• _WRITTEN TASK A_:
Copy out the entries from the first one through the line containing "Looking at the image, I should click on (194, 376).", including both ends.

• _TEXT FOR ANALYSIS_:
= = = = =

Re: [SQL] Why no numOutputRows metric for LocalTableScanExec in webUI?

2017-11-17 Thread Jacek Laskowski
Hi Ryan,

That does make a lot of sense! Thanks for steering me in a right direction.

Quoting SQLMetric [1]:

> Updates on the driver side must be explicitly posted using
SQLMetrics.postDriverMetricUpdates().

Why is LocalTableScanExec not following the "must"
requirement? FileSourceScanExec does (and so does BroadcastExchangeExec,
but that's not a data source so may have different reasons).

[1]
https://github.com/apache/spark/blob/master/sql/core/src/main/scala/org/apache/spark/sql/execution/metric/SQLMetrics.scala#L31-L32

Pozdrawiam,
Jacek Laskowski

https://about.me/JacekLaskowski
Spark Structured Streaming https://bit.ly/spark-structured-streaming
Mastering Apache Spark 2 https://bit.ly/mastering-apache-spark
Follow me at https://twitter.com/jaceklaskowski

On Fri, Nov 17, 2017 at 2:30 AM, Shixiong(Ryan) Zhu  wrote:

> SQL metrics are collected using SparkListener. If there are no
> tasks, org.apache.spark.sql.execution.ui.SQLListener cannot collect any
> metrics.

= = = = =

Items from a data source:
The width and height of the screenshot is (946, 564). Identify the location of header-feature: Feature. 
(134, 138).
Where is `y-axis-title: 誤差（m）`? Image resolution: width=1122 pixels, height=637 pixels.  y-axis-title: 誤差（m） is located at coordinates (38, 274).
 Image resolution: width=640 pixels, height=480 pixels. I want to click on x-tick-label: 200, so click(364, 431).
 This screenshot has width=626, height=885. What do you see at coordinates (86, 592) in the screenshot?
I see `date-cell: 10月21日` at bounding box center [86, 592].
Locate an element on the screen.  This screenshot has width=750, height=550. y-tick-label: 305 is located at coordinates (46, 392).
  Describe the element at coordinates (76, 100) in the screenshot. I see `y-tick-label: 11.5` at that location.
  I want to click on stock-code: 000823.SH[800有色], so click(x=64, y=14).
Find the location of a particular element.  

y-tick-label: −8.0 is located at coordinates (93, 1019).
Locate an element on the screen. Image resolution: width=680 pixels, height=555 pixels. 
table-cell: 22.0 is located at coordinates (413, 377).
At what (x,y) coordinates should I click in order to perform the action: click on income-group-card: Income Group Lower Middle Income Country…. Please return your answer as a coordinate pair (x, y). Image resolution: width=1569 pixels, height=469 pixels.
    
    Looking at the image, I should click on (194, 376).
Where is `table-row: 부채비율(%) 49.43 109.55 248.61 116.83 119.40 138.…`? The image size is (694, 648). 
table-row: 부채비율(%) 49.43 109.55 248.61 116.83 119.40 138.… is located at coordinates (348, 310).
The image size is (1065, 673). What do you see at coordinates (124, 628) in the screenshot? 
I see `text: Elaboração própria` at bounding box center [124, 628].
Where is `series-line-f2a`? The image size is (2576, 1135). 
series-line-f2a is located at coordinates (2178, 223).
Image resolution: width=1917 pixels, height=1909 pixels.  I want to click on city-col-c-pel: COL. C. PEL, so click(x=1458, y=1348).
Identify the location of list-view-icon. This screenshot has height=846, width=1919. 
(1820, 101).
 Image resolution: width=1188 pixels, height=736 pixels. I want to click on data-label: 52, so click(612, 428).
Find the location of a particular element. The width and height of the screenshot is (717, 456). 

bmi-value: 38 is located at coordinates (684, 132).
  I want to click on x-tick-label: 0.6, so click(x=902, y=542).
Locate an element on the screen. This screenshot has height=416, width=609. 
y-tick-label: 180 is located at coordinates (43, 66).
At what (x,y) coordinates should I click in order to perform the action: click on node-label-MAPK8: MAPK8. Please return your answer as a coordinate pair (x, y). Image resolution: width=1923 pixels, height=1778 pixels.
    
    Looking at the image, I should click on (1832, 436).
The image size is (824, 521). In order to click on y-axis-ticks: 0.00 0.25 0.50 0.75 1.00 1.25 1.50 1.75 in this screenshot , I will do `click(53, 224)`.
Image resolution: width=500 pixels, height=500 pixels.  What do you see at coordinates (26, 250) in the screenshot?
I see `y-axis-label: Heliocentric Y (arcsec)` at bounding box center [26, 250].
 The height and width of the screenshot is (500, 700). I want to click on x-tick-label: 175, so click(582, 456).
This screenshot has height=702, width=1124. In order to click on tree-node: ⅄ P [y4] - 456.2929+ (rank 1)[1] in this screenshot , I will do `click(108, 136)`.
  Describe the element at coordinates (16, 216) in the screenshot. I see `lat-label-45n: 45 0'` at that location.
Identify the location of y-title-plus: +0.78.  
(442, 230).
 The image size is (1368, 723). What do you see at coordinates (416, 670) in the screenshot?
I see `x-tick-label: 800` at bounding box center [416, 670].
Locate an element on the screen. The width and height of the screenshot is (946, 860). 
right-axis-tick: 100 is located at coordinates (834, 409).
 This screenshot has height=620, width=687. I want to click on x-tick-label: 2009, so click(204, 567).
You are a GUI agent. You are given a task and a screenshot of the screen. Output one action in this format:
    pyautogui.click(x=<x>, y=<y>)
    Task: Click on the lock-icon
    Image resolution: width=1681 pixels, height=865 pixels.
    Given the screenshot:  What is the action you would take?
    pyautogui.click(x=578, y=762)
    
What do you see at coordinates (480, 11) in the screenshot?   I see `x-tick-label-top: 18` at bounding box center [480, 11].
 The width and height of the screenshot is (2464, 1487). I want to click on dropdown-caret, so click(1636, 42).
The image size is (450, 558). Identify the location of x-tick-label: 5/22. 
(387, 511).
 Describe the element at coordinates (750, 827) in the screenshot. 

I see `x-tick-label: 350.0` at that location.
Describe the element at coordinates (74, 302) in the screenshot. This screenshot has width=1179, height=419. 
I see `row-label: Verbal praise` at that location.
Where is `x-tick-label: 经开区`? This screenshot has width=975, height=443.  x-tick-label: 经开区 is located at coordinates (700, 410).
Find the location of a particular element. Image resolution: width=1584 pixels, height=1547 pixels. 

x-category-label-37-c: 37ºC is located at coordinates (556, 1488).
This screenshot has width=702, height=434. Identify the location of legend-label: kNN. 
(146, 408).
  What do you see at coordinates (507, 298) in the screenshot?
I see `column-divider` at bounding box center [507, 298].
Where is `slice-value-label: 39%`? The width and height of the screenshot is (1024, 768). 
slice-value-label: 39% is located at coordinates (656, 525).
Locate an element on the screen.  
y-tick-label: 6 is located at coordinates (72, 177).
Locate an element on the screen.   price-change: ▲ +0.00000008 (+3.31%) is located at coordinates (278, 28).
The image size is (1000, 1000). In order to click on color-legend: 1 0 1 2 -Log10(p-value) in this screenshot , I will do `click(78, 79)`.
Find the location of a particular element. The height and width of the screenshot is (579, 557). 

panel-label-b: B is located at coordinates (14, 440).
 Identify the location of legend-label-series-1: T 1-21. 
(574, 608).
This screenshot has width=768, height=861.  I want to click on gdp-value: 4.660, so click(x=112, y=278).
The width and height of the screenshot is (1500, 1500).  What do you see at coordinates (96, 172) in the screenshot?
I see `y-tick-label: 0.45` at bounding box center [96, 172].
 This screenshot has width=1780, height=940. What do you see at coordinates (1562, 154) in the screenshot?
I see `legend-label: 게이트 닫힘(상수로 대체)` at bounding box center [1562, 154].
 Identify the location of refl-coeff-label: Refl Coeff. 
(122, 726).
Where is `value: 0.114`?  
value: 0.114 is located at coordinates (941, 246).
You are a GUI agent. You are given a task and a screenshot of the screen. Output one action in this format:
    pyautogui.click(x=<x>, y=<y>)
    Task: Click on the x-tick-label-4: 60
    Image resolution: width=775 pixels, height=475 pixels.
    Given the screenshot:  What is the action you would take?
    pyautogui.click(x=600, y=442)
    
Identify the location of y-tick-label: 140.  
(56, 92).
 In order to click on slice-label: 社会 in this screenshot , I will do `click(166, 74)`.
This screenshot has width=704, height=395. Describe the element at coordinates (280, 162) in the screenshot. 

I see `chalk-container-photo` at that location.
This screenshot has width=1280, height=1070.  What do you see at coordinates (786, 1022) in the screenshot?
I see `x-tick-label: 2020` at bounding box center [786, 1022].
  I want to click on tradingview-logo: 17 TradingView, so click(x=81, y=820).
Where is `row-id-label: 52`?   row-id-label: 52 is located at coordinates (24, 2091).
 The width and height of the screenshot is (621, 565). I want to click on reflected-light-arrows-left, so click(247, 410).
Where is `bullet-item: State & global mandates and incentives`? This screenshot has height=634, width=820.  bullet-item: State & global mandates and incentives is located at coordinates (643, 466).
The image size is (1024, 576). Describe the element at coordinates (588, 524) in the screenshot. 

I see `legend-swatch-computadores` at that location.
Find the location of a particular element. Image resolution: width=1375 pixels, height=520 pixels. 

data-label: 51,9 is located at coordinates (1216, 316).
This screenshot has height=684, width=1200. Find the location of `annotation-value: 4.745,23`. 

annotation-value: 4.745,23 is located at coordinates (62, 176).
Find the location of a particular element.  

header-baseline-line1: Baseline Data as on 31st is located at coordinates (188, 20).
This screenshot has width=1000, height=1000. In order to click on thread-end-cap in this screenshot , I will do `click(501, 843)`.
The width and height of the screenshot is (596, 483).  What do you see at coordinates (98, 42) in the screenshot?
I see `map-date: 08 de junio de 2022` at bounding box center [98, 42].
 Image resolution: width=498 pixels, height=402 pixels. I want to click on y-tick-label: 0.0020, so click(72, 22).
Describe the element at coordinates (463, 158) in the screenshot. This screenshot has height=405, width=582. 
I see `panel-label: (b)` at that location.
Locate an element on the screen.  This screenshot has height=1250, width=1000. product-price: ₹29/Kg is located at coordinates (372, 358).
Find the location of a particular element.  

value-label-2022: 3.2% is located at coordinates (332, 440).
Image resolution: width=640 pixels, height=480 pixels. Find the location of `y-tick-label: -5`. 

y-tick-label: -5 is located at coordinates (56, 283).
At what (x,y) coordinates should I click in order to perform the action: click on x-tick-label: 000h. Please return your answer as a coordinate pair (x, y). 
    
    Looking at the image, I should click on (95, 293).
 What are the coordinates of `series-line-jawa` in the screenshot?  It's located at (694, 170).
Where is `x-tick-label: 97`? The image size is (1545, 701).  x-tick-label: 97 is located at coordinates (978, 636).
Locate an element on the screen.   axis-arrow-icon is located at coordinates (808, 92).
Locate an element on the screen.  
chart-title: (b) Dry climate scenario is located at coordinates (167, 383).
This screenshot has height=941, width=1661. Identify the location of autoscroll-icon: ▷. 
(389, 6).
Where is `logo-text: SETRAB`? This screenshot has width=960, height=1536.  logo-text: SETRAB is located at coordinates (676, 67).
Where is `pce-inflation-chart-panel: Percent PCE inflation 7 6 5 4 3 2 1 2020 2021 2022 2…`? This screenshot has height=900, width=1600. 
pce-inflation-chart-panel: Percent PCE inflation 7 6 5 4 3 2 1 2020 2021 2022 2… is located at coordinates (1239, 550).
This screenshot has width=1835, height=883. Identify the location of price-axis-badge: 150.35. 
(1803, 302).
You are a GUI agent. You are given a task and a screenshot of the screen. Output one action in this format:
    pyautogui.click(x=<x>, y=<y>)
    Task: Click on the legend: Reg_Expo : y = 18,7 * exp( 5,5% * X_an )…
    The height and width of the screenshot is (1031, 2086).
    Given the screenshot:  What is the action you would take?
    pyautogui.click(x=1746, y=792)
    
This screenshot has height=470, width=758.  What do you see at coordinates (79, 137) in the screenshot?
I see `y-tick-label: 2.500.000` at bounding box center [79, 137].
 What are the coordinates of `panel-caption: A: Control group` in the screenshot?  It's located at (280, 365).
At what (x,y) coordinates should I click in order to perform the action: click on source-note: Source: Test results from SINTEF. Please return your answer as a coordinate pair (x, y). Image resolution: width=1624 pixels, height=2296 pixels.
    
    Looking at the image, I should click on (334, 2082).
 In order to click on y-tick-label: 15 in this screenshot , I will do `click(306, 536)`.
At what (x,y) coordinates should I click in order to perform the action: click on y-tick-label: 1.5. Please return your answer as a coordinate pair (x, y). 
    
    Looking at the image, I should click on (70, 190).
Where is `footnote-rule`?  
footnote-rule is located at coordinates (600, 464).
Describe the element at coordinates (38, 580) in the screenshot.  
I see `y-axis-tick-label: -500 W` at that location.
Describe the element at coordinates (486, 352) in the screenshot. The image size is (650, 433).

= = = = =

• _WRITTEN TASK B_:
Continue the mailing-list thread about the missing numOutputRows metric for LocalTableScanExec from the point where it stops.

• _REPLY A_:
The width and height of the screenshot is (946, 564). Identify the location of header-feature: Feature. 
(134, 138).
Where is `y-axis-title: 誤差（m）`? Image resolution: width=1122 pixels, height=637 pixels.  y-axis-title: 誤差（m） is located at coordinates (38, 274).
 Image resolution: width=640 pixels, height=480 pixels. I want to click on x-tick-label: 200, so click(364, 431).
 This screenshot has width=626, height=885. What do you see at coordinates (86, 592) in the screenshot?
I see `date-cell: 10月21日` at bounding box center [86, 592].
Locate an element on the screen.  This screenshot has width=750, height=550. y-tick-label: 305 is located at coordinates (46, 392).
  Describe the element at coordinates (76, 100) in the screenshot. I see `y-tick-label: 11.5` at that location.
  I want to click on stock-code: 000823.SH[800有色], so click(x=64, y=14).
Find the location of a particular element.  

y-tick-label: −8.0 is located at coordinates (93, 1019).
Locate an element on the screen. Image resolution: width=680 pixels, height=555 pixels. 
table-cell: 22.0 is located at coordinates (413, 377).
At what (x,y) coordinates should I click in order to perform the action: click on income-group-card: Income Group Lower Middle Income Country…. Please return your answer as a coordinate pair (x, y). Image resolution: width=1569 pixels, height=469 pixels.
    
    Looking at the image, I should click on (194, 376).

• _REPLY B_:
>
> On Thu, Nov 16, 2017 at 1:53 AM, Jacek Laskowski  wrote:
>
>> Hi,
>>
>> I seem to have figured out why the metric is not in the web UI for the
>> query, but wish I knew how to explain it for any metric and operator.
>>
>> It seems that numOutputRows metric won't be displayed in web UI when a
>> query uses no Spark jobs.
>>
>> val names = Seq("Jacek", "Agata").toDF("name")
>>
>> // no numOutputRows metric in web UI
>> names.show
>>
>> // The query gives numOutputRows metric in web UI's Details for Query
>> (SQL tab)
>> scala> names.groupBy(length($"name")).count.show
>>
>> That must be somewhat generic and I think has nothing to do with
>> LocalTableScanExec. Could anyone explain it in more detail? I'd appreciate.
>>
>> Pozdrawiam,
>> Jacek Laskowski
>> 
>> https://about.me/JacekLaskowski
>> Spark Structured Streaming https://bit.ly/spark-structured-streaming
>> Mastering Apache Spark 2 https://bit.ly/mastering-apache-spark
>> Follow me at https://twitter.com/jaceklaskowski
>>
>> On Wed, Nov 15, 2017 at 10:14 PM, Jacek Laskowski 
>> wrote:
>>
>>> Hi,
>>>
>>> I've been playing with LocalTableScanExec and noticed that it
>>> defines numOutputRows metric, but I couldn't find it in the diagram in web
>>> UI's Details for Query in SQL tab. Why?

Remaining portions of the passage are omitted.